The Star Trek franchise has welcomed hundreds of guest stars, perhaps even 1,000 or more, since The Original Series debuted in 1966. And some of those guest actors and actresses have had exotic names. Redshirts Always Die went in search of the single most interesting name of the past nearly 60 years of Star Trek television. We skipped the feature films (including Section 31), video games, online games, unofficial productions, Short Treks, etc., and focused on examining the cast lists of The Original Series, The Animated Series, The Next Generation, Deep Space Nine, Voyager, Enterprise, Discovery, Picard, Lower Decks, and Prodigy.

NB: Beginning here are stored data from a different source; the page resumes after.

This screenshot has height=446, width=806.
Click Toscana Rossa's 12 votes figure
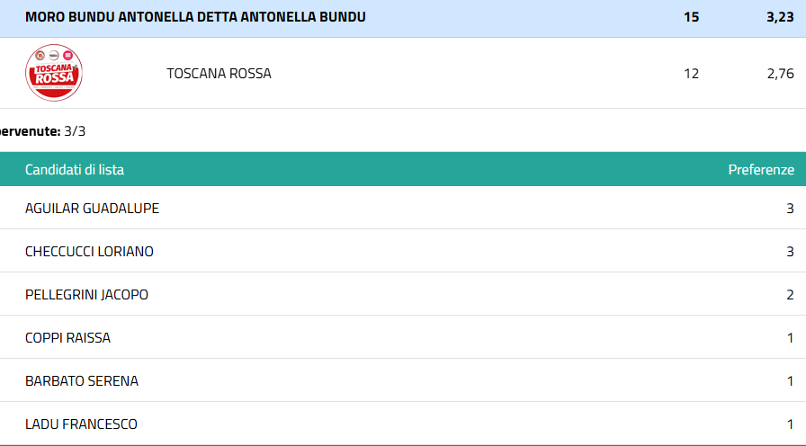click(x=691, y=74)
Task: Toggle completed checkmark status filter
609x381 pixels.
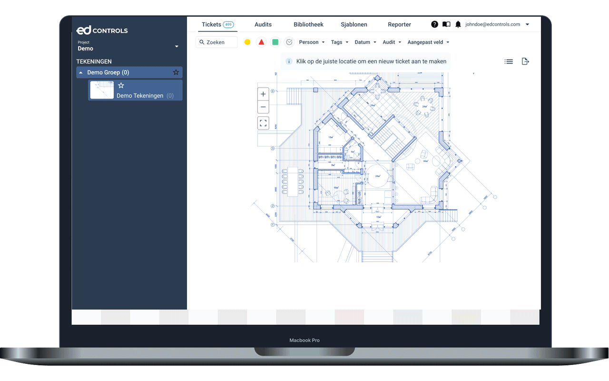Action: point(289,42)
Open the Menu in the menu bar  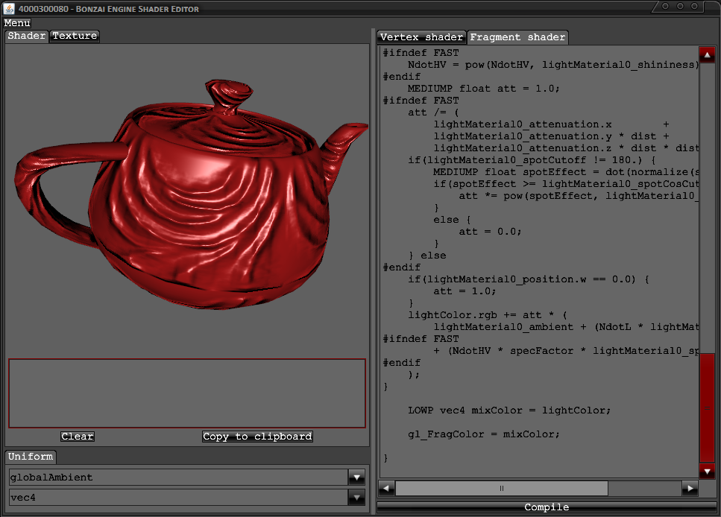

Among the names that caught our eye: Thalmus Rasulala, Clement von Franckenstein, Brian Demonbreun, Maurishka, Bumper Robinson, Symba, Olia Kashevarova, Somkele Ilyamah-Idhalama, Calyx Passailaigue, Xavier X. Sotelo, Ito Aghayere, Jon Jon Briones (the father of Picard co-star Isa Briones), and Menik Gooneratne. Some of these actors hail (or hailed) from countries other than the United States, and their casting is a testament to Star Trek’s theme of Infinite Diversity in Infinite Combinations, or IDIC.
That said, the name that struck us as the single most interesting of all is… Googy Gress. We’re not quite sure if it’s the alliteration that makes us smile or if we just love the name Googy. Gress played The Overlooker in the six-season Voyager episode, “Tinker Tenor Doctor Spy,” which premiered on October 13, 1999. According to Memory Alpha, “The Overlooker was Phlox’s superior whom he reported to concerning his reconnaissance mission of the USS Voyager.” The Overlookers were bulbous humanoid aliens that resembled Baron Vladimir Harkonnen from Frank Herbert’s Dune saga.
Gress was born Francis Gress Jr. in Brooklyn, New York, and raised in Connecticut, but his father referred to him as his “goo-goo baby,” and the name stuck. He made his acting debut in a Troma teen sex comedy called The First Turn-On!, which also introduced Vincent D’Onfrio. Since then, Gress has amassed more than 80 additional credits, including The Flamingo Kid, Apollo 13, Kingpin, Armageddon, Good vs Evil (on which he was a series regular), NYPD Blue, The Batman, Pushing Daisies (from Star Trek writer and producer Bryan Fuller), NCIS, Parenthood, and Goliath.
Gress continues to act. For example, last summer, he participated in a staged reading of Dan Noonan’s Reconciliation at the New Art City Theatre in Ventura County, California.